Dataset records
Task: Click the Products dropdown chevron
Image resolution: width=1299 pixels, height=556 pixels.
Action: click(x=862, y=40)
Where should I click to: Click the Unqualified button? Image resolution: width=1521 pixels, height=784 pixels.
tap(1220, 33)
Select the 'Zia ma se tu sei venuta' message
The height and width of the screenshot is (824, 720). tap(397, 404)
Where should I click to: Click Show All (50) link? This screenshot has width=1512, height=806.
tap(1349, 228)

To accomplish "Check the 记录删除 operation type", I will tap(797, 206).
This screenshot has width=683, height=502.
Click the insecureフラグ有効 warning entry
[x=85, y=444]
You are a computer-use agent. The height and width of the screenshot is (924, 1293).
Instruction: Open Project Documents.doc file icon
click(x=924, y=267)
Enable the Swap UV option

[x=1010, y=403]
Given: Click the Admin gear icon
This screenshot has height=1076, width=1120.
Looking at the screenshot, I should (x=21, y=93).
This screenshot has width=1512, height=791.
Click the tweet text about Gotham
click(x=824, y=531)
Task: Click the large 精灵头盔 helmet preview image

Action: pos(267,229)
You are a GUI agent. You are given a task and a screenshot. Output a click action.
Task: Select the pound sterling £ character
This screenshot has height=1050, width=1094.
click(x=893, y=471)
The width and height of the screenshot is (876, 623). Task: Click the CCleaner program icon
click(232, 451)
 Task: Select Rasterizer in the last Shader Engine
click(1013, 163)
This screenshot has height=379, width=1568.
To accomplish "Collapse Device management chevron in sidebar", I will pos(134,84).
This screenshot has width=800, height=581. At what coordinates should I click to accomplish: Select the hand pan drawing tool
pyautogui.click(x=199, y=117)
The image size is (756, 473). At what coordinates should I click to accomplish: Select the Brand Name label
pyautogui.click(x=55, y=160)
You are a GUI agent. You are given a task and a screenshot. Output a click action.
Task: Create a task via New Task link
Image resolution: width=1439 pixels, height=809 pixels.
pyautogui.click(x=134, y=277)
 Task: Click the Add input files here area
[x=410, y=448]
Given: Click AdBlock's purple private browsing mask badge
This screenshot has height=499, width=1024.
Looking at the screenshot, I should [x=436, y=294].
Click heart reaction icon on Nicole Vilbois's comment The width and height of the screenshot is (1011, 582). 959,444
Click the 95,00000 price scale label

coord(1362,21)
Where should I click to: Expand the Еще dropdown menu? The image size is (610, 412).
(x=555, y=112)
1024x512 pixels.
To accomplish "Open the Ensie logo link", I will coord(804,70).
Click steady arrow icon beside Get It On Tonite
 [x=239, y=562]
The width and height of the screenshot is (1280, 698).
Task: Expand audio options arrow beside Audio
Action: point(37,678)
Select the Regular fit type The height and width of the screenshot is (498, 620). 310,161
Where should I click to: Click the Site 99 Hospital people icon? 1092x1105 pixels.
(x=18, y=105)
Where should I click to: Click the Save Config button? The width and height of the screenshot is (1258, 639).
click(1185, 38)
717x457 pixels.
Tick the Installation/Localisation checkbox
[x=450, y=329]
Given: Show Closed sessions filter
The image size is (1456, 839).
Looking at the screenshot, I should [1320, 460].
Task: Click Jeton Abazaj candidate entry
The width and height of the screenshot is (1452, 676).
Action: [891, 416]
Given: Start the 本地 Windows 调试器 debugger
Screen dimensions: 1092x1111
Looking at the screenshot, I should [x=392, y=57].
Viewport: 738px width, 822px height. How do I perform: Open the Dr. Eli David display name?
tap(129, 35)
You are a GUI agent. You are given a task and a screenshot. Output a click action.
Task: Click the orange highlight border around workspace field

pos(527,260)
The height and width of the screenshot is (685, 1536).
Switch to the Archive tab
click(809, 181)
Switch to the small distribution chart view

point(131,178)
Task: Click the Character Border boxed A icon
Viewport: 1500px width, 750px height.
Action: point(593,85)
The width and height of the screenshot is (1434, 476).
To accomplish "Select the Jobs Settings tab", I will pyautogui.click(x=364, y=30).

◆ **Exercise goal**
The full set of entries should appear again, unchanged, line by line.

◆ **Reply to the task**
Task: Click the Products dropdown chevron
Image resolution: width=1299 pixels, height=556 pixels.
Action: click(x=862, y=40)
Where should I click to: Click the Unqualified button? Image resolution: width=1521 pixels, height=784 pixels.
tap(1220, 33)
Select the 'Zia ma se tu sei venuta' message
The height and width of the screenshot is (824, 720). tap(397, 404)
Where should I click to: Click Show All (50) link? This screenshot has width=1512, height=806.
tap(1349, 228)

To accomplish "Check the 记录删除 operation type", I will tap(797, 206).
This screenshot has width=683, height=502.
Click the insecureフラグ有効 warning entry
[x=85, y=444]
You are a computer-use agent. The height and width of the screenshot is (924, 1293).
Instruction: Open Project Documents.doc file icon
click(x=924, y=267)
Enable the Swap UV option

[x=1010, y=403]
Given: Click the Admin gear icon
This screenshot has height=1076, width=1120.
Looking at the screenshot, I should (x=21, y=93).
This screenshot has width=1512, height=791.
Click the tweet text about Gotham
click(x=824, y=531)
Task: Click the large 精灵头盔 helmet preview image

Action: pos(267,229)
You are a GUI agent. You are given a task and a screenshot. Output a click action.
Task: Select the pound sterling £ character
This screenshot has height=1050, width=1094.
click(x=893, y=471)
The width and height of the screenshot is (876, 623). Task: Click the CCleaner program icon
click(232, 451)
 Task: Select Rasterizer in the last Shader Engine
click(1013, 163)
This screenshot has height=379, width=1568.
To accomplish "Collapse Device management chevron in sidebar", I will pos(134,84).
This screenshot has width=800, height=581. At what coordinates should I click to accomplish: Select the hand pan drawing tool
pyautogui.click(x=199, y=117)
The image size is (756, 473). At what coordinates should I click to accomplish: Select the Brand Name label
pyautogui.click(x=55, y=160)
You are a GUI agent. You are given a task and a screenshot. Output a click action.
Task: Create a task via New Task link
Image resolution: width=1439 pixels, height=809 pixels.
pyautogui.click(x=134, y=277)
 Task: Click the Add input files here area
[x=410, y=448]
Given: Click AdBlock's purple private browsing mask badge
This screenshot has height=499, width=1024.
Looking at the screenshot, I should [x=436, y=294].
Click heart reaction icon on Nicole Vilbois's comment The width and height of the screenshot is (1011, 582). 959,444
Click the 95,00000 price scale label

coord(1362,21)
Where should I click to: Expand the Еще dropdown menu? The image size is (610, 412).
(x=555, y=112)
1024x512 pixels.
To accomplish "Open the Ensie logo link", I will coord(804,70).
Click steady arrow icon beside Get It On Tonite
 [x=239, y=562]
The width and height of the screenshot is (1280, 698).
Task: Expand audio options arrow beside Audio
Action: point(37,678)
Select the Regular fit type The height and width of the screenshot is (498, 620). 310,161
Where should I click to: Click the Site 99 Hospital people icon? 1092x1105 pixels.
(x=18, y=105)
Where should I click to: Click the Save Config button? The width and height of the screenshot is (1258, 639).
click(1185, 38)
717x457 pixels.
Tick the Installation/Localisation checkbox
[x=450, y=329]
Given: Show Closed sessions filter
The image size is (1456, 839).
Looking at the screenshot, I should [1320, 460].
Task: Click Jeton Abazaj candidate entry
The width and height of the screenshot is (1452, 676).
Action: [891, 416]
Given: Start the 本地 Windows 调试器 debugger
Screen dimensions: 1092x1111
Looking at the screenshot, I should [x=392, y=57].
Viewport: 738px width, 822px height. How do I perform: Open the Dr. Eli David display name?
tap(129, 35)
You are a GUI agent. You are given a task and a screenshot. Output a click action.
Task: Click the orange highlight border around workspace field

pos(527,260)
The height and width of the screenshot is (685, 1536).
Switch to the Archive tab
click(809, 181)
Switch to the small distribution chart view

point(131,178)
Task: Click the Character Border boxed A icon
Viewport: 1500px width, 750px height.
Action: point(593,85)
The width and height of the screenshot is (1434, 476).
To accomplish "Select the Jobs Settings tab", I will pyautogui.click(x=364, y=30).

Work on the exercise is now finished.